The complexity of relationships is often severely underestimated, not only leading to misunderstands and distancing, but infidelity as well. Infidelity is caused by several complicated factors, and not all of them involve both members of the relationship. Sometimes, the cause is as simple as one partner’s expectations and needs changing. It’s unrealistic to assume we can go through life without our priorities shifting, but strong communication and guidance from our support systems can go a long way in both preventing and healing from infidelity. 

Cheating isn’t fun for anyone involved (even the cheater) because it devastates any trust in the relationship, making recovery a slow, difficult journey. But healing is possible, even common, and with a few helpful tips, you can start this journey to recovery on your own until you find the help you need through a dedicated counselor.

If you are the partner who was hurt by infidelity

  • Have a solid self-care plan. In this most trying time of your life, you need to be your number one priority. Sustaining your mental and physical health are key in finding solace and hope for the future.

  • Don’t ask your partner for account information such as email or social media login credentials. This feeds paranoia and leads to destructive habits that will exacerbate the issues of trust and despair. Instead, communicate with your partner directly.

  • Only ask questions if you can handle the answers. If you feel you might not be ready to hear the answers to your own questions, save yourself the energy and focus on more productive coping outlets, such as conversations with your support systems, favored hobbies, or creative coping mechanisms like art or reading.

If you are the partner who engaged in infidelity...

  • Don’t say that you are sorry unless it is genuine. Apologizing has no significance if you are simply doing it because it’s the “right thing to do”.

  • Be open to sharing the details if asked. If you don’t want to share details, it’s okay to say, “I don’t want to share the details.” However, you must be ready to deal with whatever aftermath follows. 

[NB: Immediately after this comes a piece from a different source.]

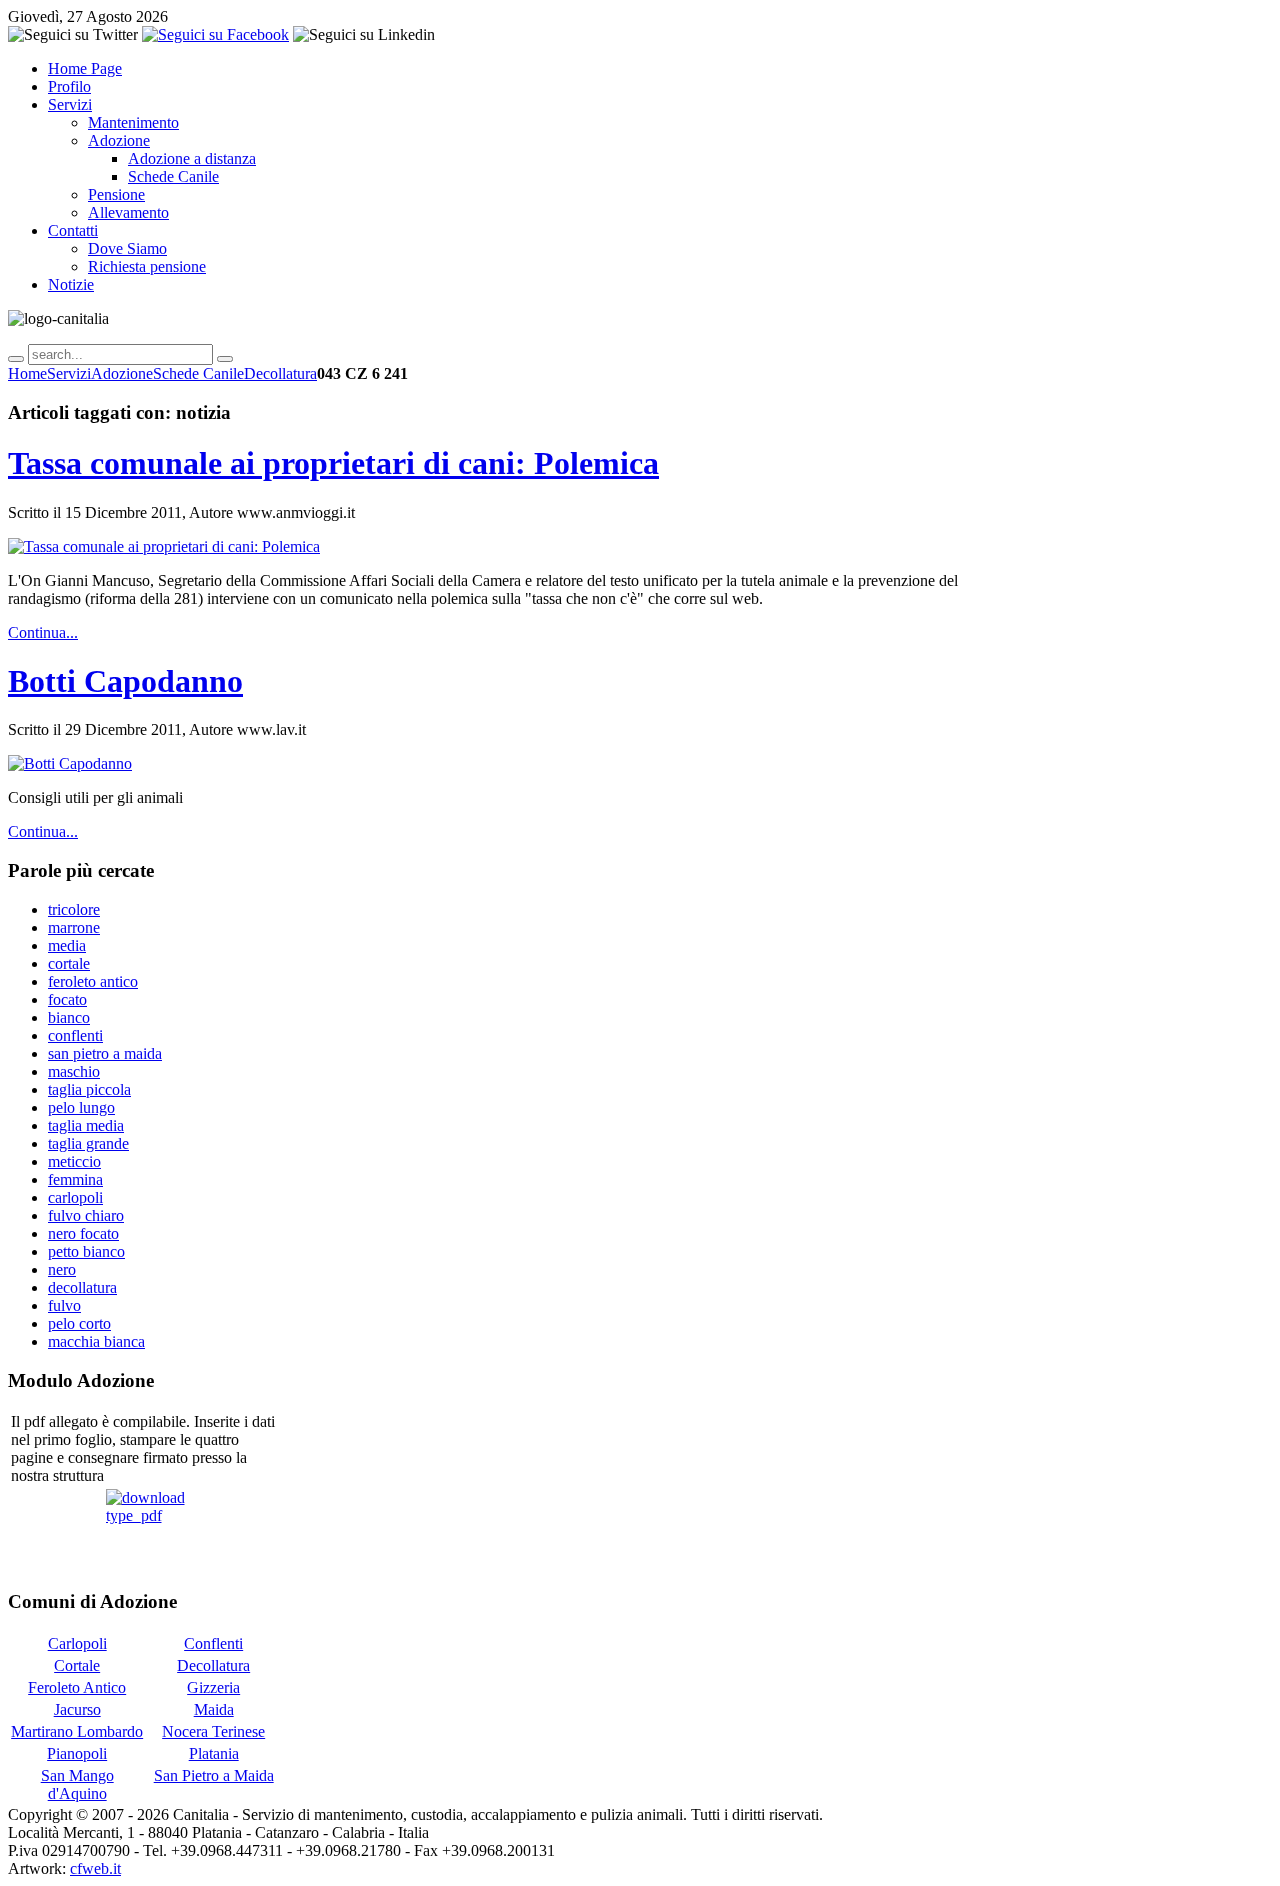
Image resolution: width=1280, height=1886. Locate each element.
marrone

  • Listen to the hurt partner’s pain and questions, and answer their questions, even if you don’t want to. At the end of the day, your rights are limited due to your decision. Patience is key here, as you will need to be able to truly hear and understand the pain of your partner in order to move forward with respect.

Keep in mind that these are just the first steps toward healing. Time, open communication, are honesty the biggest players in the game of healing from an affair. When an affair in a relationship has become apparent, it’s common to feel alone and helpless no matter what side you are on, so it’s important to seek the support of friends and family, as long as those friends and family don’t get reactive and further victimize you or try to villainize the betrayer. An unbiased party, such as a counselor, can often be the most trustworthy source to help you navigate a way forward without a lifetime of fear or distrust.